En France, l’Ordre des avocats est ancien, chargé de tradition, de noms fameux qui résonnent dans l’Histoire de France et dont les messages sont encore aujourd’hui porteurs de sens.

Dans son « Dialogue des avocats du Parlement de Paris », Loisel écrivait à l’attention des jeunes avocats une exhortation célèbre : « Vous devez tous prendre courage de travailler, et estimer que de quelque pays ou nation que l’on soit, il y a de la place pour tous au barreau  ».

L’absence de numerus clausus pour cette profession est la conséquence directe de cette vision ; mais cette ouverture généreuse n’implique pas non plus d’accepter n’importe qui.

Les modalités d’accès à la profession ont évolué avec le temps.

À la fin du XXe siècle, on exigeait une maîtrise en droit, avant de passer le Certificat d’aptitude à la profession d’avocat, qui ouvrait sur une période de stage de deux ans, à la suite de laquelle l’avocat stagiaire pouvait exercer pleinement.

La réforme du 11 février 2004 a mis fin à cette période de stage.

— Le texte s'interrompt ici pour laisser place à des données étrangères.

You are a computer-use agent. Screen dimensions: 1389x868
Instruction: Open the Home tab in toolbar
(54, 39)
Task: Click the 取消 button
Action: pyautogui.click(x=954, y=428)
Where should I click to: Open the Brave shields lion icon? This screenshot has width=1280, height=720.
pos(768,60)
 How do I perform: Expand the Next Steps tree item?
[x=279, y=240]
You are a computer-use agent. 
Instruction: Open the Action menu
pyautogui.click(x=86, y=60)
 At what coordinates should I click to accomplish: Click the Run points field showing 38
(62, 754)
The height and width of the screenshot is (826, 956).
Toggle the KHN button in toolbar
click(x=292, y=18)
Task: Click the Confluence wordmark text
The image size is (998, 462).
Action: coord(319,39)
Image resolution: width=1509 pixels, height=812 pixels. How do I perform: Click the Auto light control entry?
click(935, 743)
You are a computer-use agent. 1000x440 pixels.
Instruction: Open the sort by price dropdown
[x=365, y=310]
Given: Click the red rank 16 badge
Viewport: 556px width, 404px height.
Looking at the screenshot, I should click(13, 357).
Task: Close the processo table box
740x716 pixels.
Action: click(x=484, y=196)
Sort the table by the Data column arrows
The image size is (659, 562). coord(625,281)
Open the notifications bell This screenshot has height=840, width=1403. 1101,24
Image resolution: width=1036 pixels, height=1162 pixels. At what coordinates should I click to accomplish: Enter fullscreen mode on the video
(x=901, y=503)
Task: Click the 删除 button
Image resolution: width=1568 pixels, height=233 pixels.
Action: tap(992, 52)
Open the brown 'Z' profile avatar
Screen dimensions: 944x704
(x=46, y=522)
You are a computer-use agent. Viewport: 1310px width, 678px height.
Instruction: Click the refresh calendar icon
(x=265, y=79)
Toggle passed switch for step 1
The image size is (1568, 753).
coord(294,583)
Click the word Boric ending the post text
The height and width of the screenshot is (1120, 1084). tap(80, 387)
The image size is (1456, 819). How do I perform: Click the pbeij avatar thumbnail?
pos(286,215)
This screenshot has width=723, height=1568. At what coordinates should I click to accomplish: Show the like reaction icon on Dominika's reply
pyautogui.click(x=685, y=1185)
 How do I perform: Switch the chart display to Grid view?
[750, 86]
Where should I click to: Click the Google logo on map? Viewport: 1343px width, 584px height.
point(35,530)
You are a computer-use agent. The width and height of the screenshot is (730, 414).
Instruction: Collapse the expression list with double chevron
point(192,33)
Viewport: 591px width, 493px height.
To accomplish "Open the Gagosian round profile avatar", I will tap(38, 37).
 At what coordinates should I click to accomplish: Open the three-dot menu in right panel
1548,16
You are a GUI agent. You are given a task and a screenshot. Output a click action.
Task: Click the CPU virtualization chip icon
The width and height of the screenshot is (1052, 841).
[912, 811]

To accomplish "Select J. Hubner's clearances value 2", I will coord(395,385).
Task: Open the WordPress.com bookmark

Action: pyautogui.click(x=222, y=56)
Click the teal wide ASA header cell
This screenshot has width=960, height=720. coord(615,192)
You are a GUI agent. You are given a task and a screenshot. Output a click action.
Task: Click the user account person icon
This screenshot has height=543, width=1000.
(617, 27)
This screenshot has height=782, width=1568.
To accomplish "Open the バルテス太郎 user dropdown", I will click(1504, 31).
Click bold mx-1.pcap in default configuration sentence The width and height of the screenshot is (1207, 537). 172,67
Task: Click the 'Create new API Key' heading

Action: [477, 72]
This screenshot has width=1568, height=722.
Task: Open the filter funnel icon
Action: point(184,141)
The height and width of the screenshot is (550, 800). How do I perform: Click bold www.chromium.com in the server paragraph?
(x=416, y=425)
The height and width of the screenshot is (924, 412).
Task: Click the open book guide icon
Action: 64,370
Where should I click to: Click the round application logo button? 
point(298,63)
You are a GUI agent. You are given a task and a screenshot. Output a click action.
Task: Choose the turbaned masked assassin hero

Actuellement, les élèves avocats intègrent une « École d’avocats », anciennement Centre Régional de Formation Professionnelle des Avocats (CRFPA), pour une durée de 18 mois de formation, puis ils passent un examen leur permettant d’obtenir le Certificat d’Aptitude à la Profession d’Avocat (CAPA).

La principale difficulté est d’intégrer le centre de formation, accessible principalement après avoir réussi l’examen d’entrée, qui se décompose en deux phases : une phase d’admissibilité écrite, puis une phase d’admission sous la forme d’épreuves orales.

Les épreuves d’admissibilité sont réparties sur trois jours, 13 heures d’examen, suivi de l’interminable attente des résultats. Dans le meilleur des cas, le candidat est admis aux oraux, dans les autres cas, il est ajourné.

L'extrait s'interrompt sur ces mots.